- [WHAT THE TASK REQUIRES] Up to and including the line containing "Viewport: 867px width, 431px height.", retype each line of the listing below exactly, beginning with the first.

::::::

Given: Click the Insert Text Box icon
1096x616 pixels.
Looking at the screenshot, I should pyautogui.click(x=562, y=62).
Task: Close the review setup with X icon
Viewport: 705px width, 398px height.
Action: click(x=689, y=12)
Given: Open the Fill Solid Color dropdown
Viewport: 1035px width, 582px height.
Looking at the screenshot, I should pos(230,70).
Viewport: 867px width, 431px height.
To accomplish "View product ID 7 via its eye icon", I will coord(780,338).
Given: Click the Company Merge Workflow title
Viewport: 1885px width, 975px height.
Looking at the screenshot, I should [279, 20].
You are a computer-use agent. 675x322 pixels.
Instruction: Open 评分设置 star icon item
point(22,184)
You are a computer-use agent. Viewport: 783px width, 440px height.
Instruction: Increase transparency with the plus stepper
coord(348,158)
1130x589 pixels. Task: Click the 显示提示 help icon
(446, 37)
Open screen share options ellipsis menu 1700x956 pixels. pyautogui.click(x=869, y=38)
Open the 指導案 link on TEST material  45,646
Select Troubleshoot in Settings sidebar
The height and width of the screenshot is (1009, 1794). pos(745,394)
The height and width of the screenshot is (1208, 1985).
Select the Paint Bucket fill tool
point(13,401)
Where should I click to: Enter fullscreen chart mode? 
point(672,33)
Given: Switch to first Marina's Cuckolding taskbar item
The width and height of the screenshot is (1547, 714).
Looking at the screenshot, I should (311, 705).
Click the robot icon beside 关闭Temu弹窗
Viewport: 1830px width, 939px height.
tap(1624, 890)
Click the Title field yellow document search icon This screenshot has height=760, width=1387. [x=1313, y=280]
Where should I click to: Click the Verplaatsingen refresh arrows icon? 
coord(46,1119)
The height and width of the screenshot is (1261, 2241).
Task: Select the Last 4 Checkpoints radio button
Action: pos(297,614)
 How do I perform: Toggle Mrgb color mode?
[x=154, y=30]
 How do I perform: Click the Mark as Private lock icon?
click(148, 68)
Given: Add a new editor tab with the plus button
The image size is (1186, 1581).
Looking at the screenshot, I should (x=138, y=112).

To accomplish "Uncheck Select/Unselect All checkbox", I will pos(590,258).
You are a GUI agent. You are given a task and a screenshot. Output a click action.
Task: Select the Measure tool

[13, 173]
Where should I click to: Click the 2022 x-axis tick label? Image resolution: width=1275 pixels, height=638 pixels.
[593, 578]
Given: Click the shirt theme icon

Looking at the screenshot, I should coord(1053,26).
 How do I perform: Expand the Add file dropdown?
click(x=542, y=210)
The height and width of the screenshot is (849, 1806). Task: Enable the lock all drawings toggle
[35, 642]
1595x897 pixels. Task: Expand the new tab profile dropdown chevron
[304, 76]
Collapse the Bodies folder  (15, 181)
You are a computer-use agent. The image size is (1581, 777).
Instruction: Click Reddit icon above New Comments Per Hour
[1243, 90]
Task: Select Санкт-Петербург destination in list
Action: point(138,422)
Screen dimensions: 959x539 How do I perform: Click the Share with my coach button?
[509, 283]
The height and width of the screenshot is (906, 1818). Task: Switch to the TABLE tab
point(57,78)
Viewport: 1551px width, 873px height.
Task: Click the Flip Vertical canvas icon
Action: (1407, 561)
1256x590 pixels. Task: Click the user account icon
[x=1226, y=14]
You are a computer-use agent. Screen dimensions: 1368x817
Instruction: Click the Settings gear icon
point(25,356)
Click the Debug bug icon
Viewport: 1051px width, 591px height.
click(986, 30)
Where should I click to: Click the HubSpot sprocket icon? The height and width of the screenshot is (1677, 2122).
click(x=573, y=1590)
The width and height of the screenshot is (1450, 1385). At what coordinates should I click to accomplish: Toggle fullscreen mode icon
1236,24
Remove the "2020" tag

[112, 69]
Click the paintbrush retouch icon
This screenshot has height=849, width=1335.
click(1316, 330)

::::::

- [ANSWER BELOW]
Given: Click the Insert Text Box icon
1096x616 pixels.
Looking at the screenshot, I should pyautogui.click(x=562, y=62).
Task: Close the review setup with X icon
Viewport: 705px width, 398px height.
Action: click(x=689, y=12)
Given: Open the Fill Solid Color dropdown
Viewport: 1035px width, 582px height.
Looking at the screenshot, I should pos(230,70).
Viewport: 867px width, 431px height.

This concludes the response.